The trial looked at ipilimumab in combination with nivolumab, and compared it with ipilimumab and nivolumab each as single agents. It looked at toxicity profiles, progression-free survival, and overall survival.
The AE profiles had a very high-resolution rate. Dermatologic toxicity tended to take longer to resolve and that was noted with PD-1 monotherapy, but some of those patients were also on maintenance therapy or on a longer-term therapy as a monotherapy possibly after induction treatment. Also, endocrine-related AEs have a low resolution rate, but that is not surprising; if we have an organ that is interrupted or disrupted permanently as a result of the T-cell modulation and immunotherapy, we can add hormone supplementation to it. Then, we can support those patients and they can continue on therapy.
What is your take-home message to your colleagues?
My take-home message is to pay attention to what patients are saying.

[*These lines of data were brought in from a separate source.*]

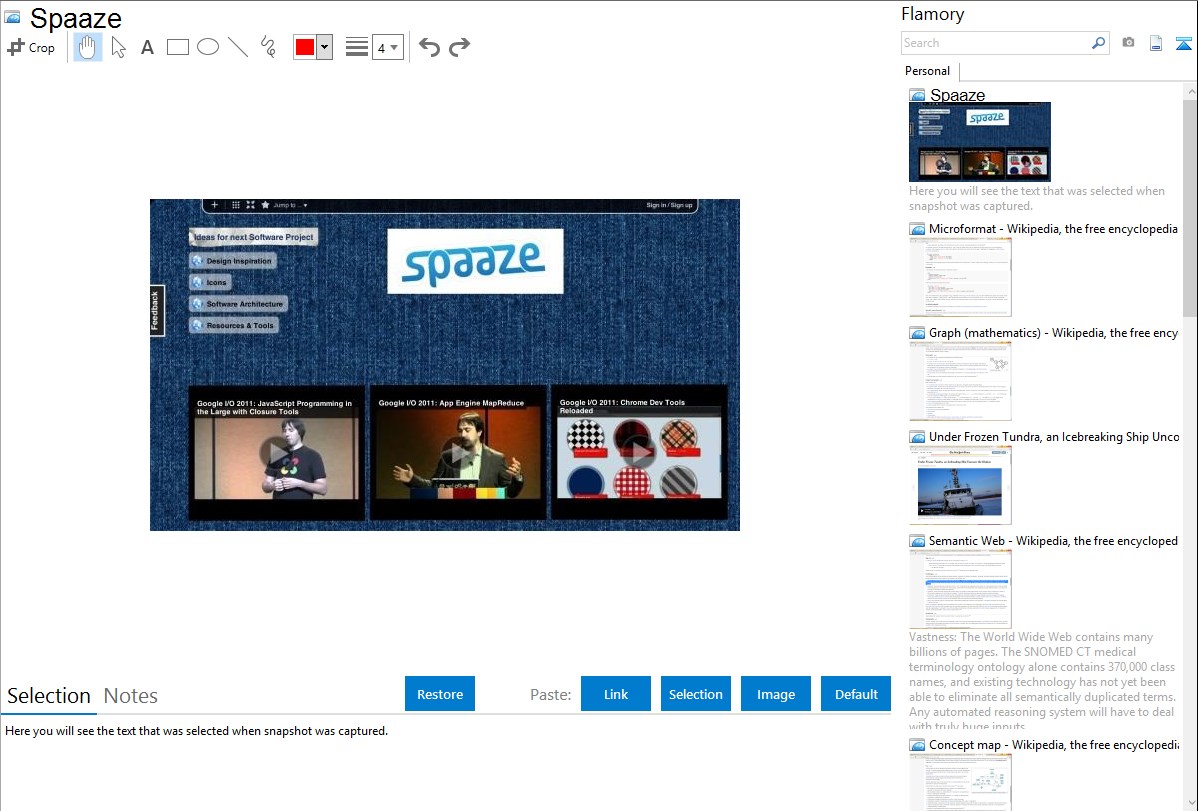This screenshot has height=811, width=1198.
Task: Choose the arrow pointer tool
Action: 118,47
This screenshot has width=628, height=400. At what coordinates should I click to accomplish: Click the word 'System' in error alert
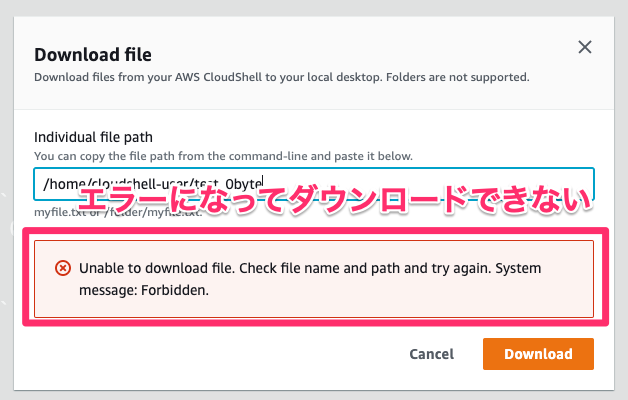pos(518,268)
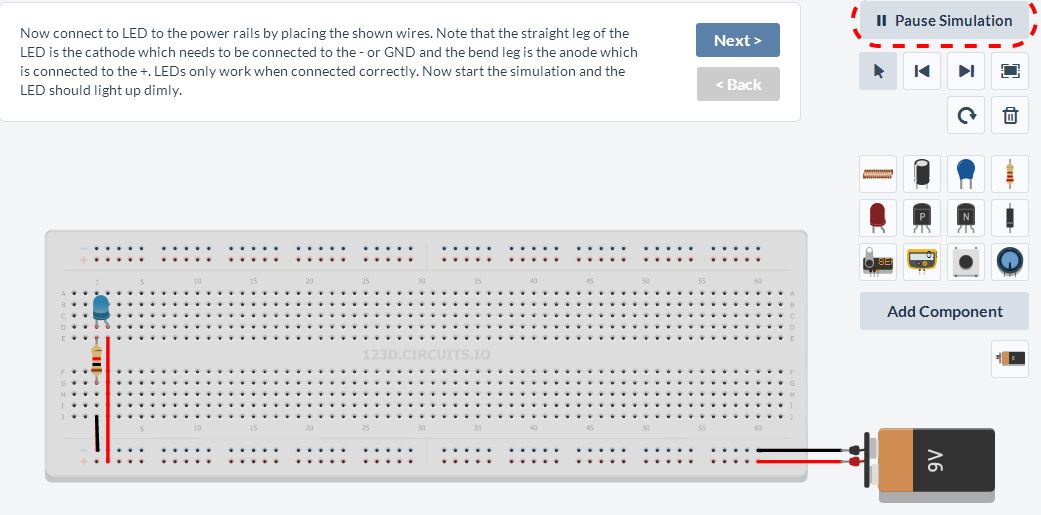
Task: Pick the diode component
Action: click(x=1010, y=218)

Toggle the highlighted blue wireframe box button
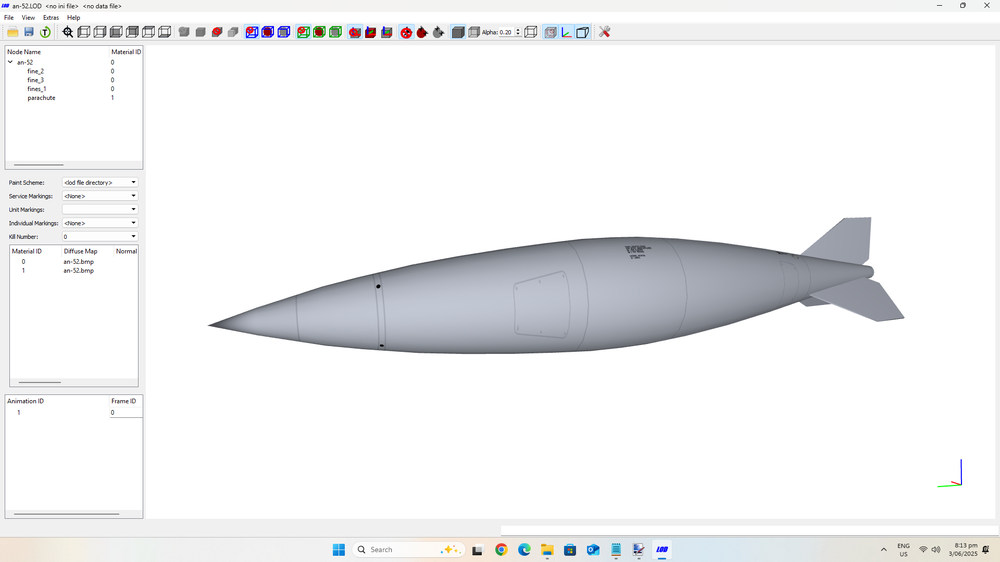[x=550, y=32]
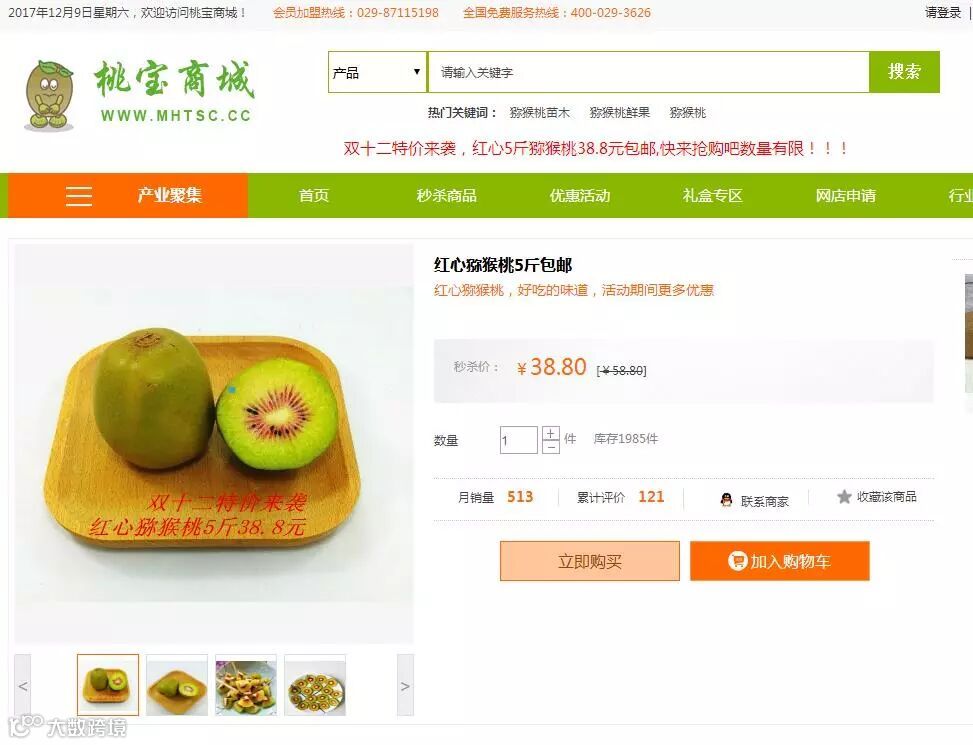Show next thumbnails with right arrow

(x=405, y=685)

We need to be good listeners and good investigators, and we need to be astute to the things that we are hearing. There can be a lot of vague information that can come in and that can be a little bit non-specific, but that is the part where we dive in and use our differentials to question what something could or could not be.
We need to understand what the toxicity profiles look like and how symptoms present so that can help guide us with the leading questions for our patients. Then, we can call out what is and isn’t going on.
Listening to your patients forging those relationships, and being a cheer team for them and knowing that they do not have to muscle through these things alone is important. That this is a partnership and we are here as their guides and their safety.
Larkin J, Chiarion-Sileni V, Gonzalez R, et al. Five-year survival with combined nivolumab and ipilimumab in advanced melanoma. N Engl J Med. 2019;381:1535-1546. doi: 10.1056/NEJMoa1910836.